• _Instructions to follow_: Output exactly the lines from the line that has "This screenshot has" through the last line of the data below, with no pictures.

[Dataset entries]
--------------------------------

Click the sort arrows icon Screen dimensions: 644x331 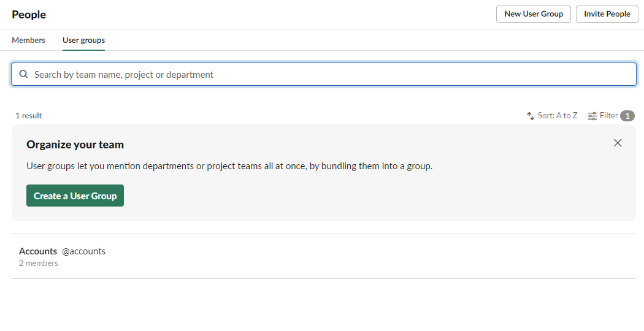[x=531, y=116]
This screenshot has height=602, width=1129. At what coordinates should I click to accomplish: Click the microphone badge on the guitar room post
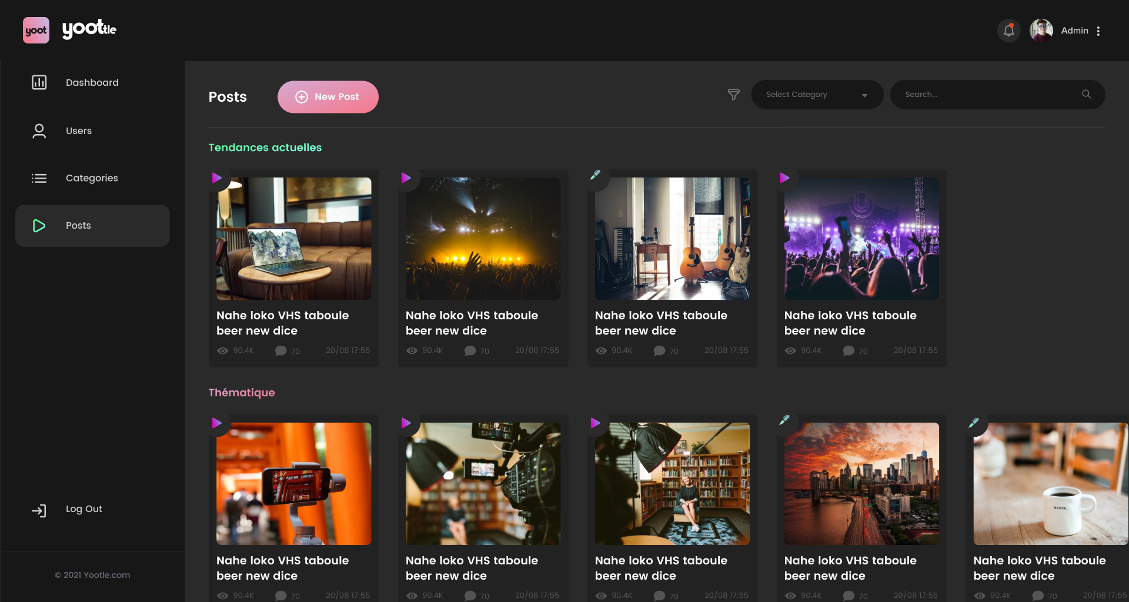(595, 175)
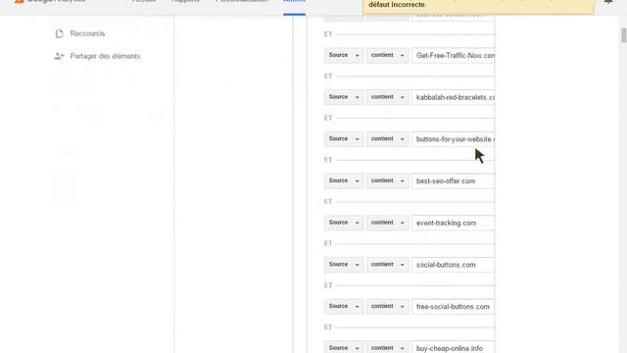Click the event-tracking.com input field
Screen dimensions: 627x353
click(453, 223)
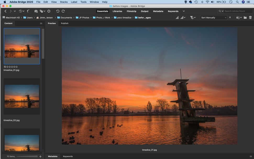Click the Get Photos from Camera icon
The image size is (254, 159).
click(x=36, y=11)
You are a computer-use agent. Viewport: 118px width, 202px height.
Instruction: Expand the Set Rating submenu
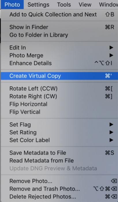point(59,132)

--------------------------------

• _Task answer_:
This screenshot has height=602, width=1129. At what coordinates should I click to accomplish: Click the microphone badge on the guitar room post
(595, 175)
Click the event-tracking.com input field
Screen dimensions: 627x353
click(453, 223)
Click the Get Photos from Camera icon
The image size is (254, 159).
click(x=36, y=11)
You are a computer-use agent. Viewport: 118px width, 202px height.
Instruction: Expand the Set Rating submenu
point(59,132)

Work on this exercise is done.